International career
- Years: Team / Apps / (Points)
- 2006–2010: United States / 19 / (12)
- Correct as of 1 April 2021

Coaching career
- Years: Team
- 2019–2021: Seattle Saracens
- 2021–Present: Seattle Seawolves
- Correct as of 3 May 2021

= Alipate Tuilevuka =

US international rugby union player

Alipate Tuilevuka ("Pate" for short) (born 11 July 1980 in Fiji) is a former American rugby union player who played his club career with Old Puget Sound Beach. Tuilevuka played the wing, centre or flyhalf. He is the current head coach for the Seattle Seawolves of Major League Rugby (MLR).

==College==
Tuilevuka played for Brigham Young University in 2006 where he achieve All-American honors.

==Club career==
Following his collegiate career with BYU, Tuilevuka moved to Ireland where he played for Galwegians RFC. Having made appearances for the 'A' side, Tuilevuka was included in the Connacht match day squad for their match against the Glasgow Warriors on 5 October 2007. However, he failed to made an appearance for the side. He was a member of the 2012 Old Puget Sound Beach team that lost to New York Athletic Club RFC in the Super League final, having gone undefeated in the regular season.
════
**Exercise aim**
Pick up the article on rugby player Alipate Tuilevuka after its final sentence and continue it.

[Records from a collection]
════
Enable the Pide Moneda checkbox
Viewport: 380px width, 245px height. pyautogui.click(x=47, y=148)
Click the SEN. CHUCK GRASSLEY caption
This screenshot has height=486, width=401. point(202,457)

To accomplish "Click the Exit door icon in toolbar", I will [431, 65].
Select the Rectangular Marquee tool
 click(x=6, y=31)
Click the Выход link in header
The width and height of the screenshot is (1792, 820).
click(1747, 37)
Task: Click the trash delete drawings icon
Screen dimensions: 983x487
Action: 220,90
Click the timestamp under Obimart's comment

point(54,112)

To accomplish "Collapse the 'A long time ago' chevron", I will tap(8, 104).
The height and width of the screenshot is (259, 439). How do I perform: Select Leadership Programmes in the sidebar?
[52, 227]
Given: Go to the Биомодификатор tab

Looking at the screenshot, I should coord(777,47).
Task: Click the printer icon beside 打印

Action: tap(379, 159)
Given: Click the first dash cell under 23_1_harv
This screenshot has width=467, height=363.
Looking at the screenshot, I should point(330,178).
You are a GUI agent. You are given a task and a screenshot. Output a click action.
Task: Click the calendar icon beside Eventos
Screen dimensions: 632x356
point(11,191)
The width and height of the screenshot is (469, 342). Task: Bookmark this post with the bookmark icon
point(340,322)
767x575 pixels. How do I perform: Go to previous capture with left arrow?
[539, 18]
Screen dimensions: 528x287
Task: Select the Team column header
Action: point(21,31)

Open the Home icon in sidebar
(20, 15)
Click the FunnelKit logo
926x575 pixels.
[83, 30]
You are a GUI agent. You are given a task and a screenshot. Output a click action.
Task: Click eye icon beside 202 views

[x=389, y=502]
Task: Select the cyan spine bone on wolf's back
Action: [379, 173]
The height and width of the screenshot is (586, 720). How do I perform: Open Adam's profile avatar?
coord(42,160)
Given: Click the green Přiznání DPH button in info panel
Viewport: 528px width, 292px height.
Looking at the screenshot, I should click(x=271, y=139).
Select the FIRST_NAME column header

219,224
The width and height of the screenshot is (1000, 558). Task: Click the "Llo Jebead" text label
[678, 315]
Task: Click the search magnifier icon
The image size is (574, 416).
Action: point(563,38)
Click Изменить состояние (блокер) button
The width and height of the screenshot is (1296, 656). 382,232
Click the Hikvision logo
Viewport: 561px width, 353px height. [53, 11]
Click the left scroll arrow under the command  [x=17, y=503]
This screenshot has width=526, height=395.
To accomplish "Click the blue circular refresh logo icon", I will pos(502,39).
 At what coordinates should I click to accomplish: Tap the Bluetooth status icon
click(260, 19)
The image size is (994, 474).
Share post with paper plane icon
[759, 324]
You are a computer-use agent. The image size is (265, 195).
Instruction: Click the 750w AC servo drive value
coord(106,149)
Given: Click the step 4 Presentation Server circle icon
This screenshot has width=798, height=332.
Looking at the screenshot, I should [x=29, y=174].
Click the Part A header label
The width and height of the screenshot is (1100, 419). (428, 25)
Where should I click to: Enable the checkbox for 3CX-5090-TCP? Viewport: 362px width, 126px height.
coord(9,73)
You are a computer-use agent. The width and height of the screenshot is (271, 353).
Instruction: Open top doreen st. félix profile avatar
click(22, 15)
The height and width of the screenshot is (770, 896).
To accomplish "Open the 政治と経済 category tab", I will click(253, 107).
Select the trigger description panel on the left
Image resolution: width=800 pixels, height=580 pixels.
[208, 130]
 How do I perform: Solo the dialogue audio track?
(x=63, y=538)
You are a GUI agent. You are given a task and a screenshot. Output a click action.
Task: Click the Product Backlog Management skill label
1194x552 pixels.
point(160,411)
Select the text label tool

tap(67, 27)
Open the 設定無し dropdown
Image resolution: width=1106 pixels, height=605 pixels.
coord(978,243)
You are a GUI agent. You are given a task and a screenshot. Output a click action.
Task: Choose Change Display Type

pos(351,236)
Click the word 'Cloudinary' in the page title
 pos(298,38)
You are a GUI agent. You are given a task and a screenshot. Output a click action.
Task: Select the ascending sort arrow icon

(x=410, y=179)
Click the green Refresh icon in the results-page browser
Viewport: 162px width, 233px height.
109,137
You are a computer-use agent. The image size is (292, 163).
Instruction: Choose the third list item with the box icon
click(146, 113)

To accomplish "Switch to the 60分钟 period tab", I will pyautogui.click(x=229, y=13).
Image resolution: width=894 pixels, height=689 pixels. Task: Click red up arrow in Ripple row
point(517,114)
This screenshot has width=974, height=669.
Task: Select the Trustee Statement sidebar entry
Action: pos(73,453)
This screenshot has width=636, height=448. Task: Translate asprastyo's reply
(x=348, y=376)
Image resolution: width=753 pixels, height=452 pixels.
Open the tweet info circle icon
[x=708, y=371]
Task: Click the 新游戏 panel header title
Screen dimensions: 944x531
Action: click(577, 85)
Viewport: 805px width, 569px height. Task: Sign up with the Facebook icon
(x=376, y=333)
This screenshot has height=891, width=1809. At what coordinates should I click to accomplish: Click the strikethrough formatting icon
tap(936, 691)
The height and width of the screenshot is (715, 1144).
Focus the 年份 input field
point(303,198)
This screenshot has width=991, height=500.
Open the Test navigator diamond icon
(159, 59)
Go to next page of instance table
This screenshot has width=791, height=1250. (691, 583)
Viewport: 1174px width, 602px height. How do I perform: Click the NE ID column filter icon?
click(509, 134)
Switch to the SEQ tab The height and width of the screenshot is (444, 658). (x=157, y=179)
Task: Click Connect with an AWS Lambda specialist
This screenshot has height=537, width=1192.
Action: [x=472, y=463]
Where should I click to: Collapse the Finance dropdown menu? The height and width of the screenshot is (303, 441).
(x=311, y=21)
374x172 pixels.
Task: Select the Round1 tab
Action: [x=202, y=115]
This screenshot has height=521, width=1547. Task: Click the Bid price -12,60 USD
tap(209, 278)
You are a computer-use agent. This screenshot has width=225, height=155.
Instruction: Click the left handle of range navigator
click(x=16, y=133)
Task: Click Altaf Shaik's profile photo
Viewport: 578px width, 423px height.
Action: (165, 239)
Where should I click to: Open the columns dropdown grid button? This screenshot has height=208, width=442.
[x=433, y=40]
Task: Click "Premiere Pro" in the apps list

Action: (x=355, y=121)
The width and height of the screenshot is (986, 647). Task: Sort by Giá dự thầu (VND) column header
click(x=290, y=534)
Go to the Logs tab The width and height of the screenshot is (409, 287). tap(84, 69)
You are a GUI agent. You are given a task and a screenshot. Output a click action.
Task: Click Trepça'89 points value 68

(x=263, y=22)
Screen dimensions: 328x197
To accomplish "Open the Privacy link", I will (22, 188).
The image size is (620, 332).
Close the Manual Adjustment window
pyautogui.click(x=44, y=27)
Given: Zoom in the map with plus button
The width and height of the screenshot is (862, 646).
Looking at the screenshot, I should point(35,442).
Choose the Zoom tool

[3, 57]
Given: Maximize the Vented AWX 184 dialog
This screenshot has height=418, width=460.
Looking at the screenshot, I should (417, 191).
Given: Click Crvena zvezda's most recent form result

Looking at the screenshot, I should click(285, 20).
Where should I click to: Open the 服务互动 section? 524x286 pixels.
════
**Result of the exercise**
==International==
Tuilevuka achieved the last of his ten caps in a victory over Russia on 5 June 2010. He was selected to tour with the USA Eagles squad for the Autumn 2010 tour of Europe, during which started on the wing against a Scotland A side.

==Coaching career==
Having worked as a skills coach with the Seawolves since 2019, in April 2021 it was announced that Tuilevuka would become the director of rugby as well as oversee the academy and Pacific Northwest rugby development.